A via crucis estava apenas começando e, entre várias tentativas de correção dos defeitos múltiplos, que incluíram uma demorada cirurgia cardíaca, e a morte, decorreram quase 11 meses. Nesse tempo marcado por insônia, impotência, choro e desespero, o único consolo fora da família foi a companhia da Ju, uma atendente, mulata do sorriso meigo, da palavra consoladora, da cumplicidade generosa e do silêncio solidário.
Esgotados os recursos, batalha finda, exaurida de dor e desesperança, com nada mais para oferecer ou modificar, a Ju ainda foi capaz da última palavra: “Mãezinha, agora é a tua vez de entrar lá e dizer ao Dudu que tu sabes que ele fez tudo o que podia.

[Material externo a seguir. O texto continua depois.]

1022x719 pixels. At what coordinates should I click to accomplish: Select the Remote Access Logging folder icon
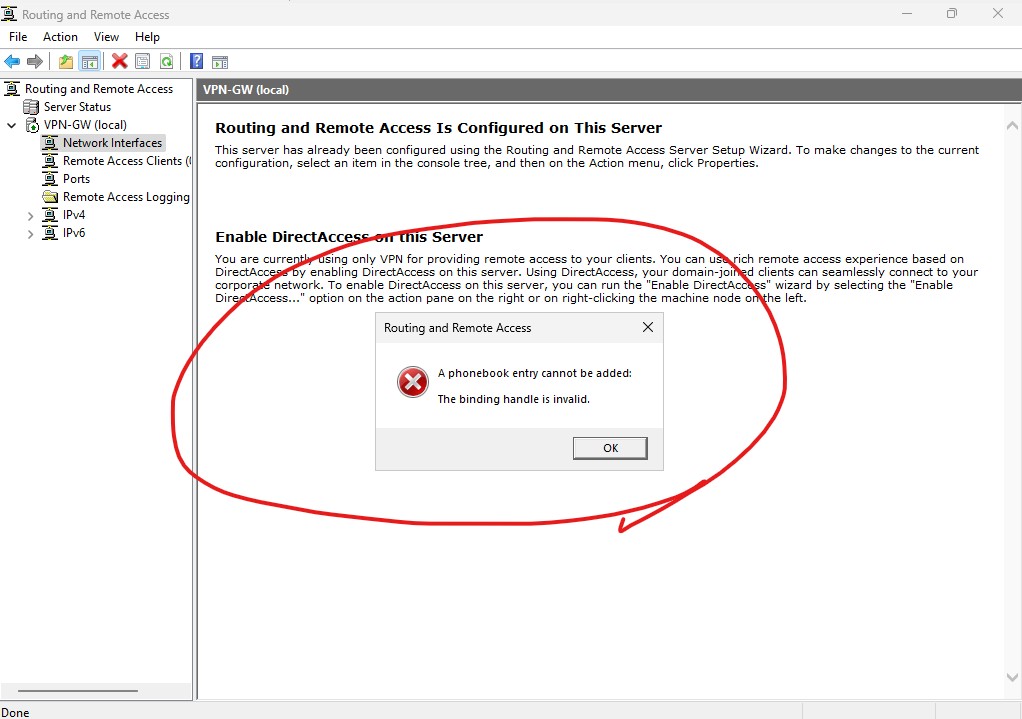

E não esqueças de agradecer por ele ter sido esse anjo que Deus colocou na tua vida para que sejas uma mãe ainda melhor para os muitos filhos que terás no futuro!”.
Para comprovar que afeto e desconsideração no sofrimento deixam marcas indeléveis e definitivas, já se passaram 12 anos, mas a lembrança doce, disponível e amorosa da Ju continua lá, irretocável na preservação das palavras e dos gestos de carinho espontâneo.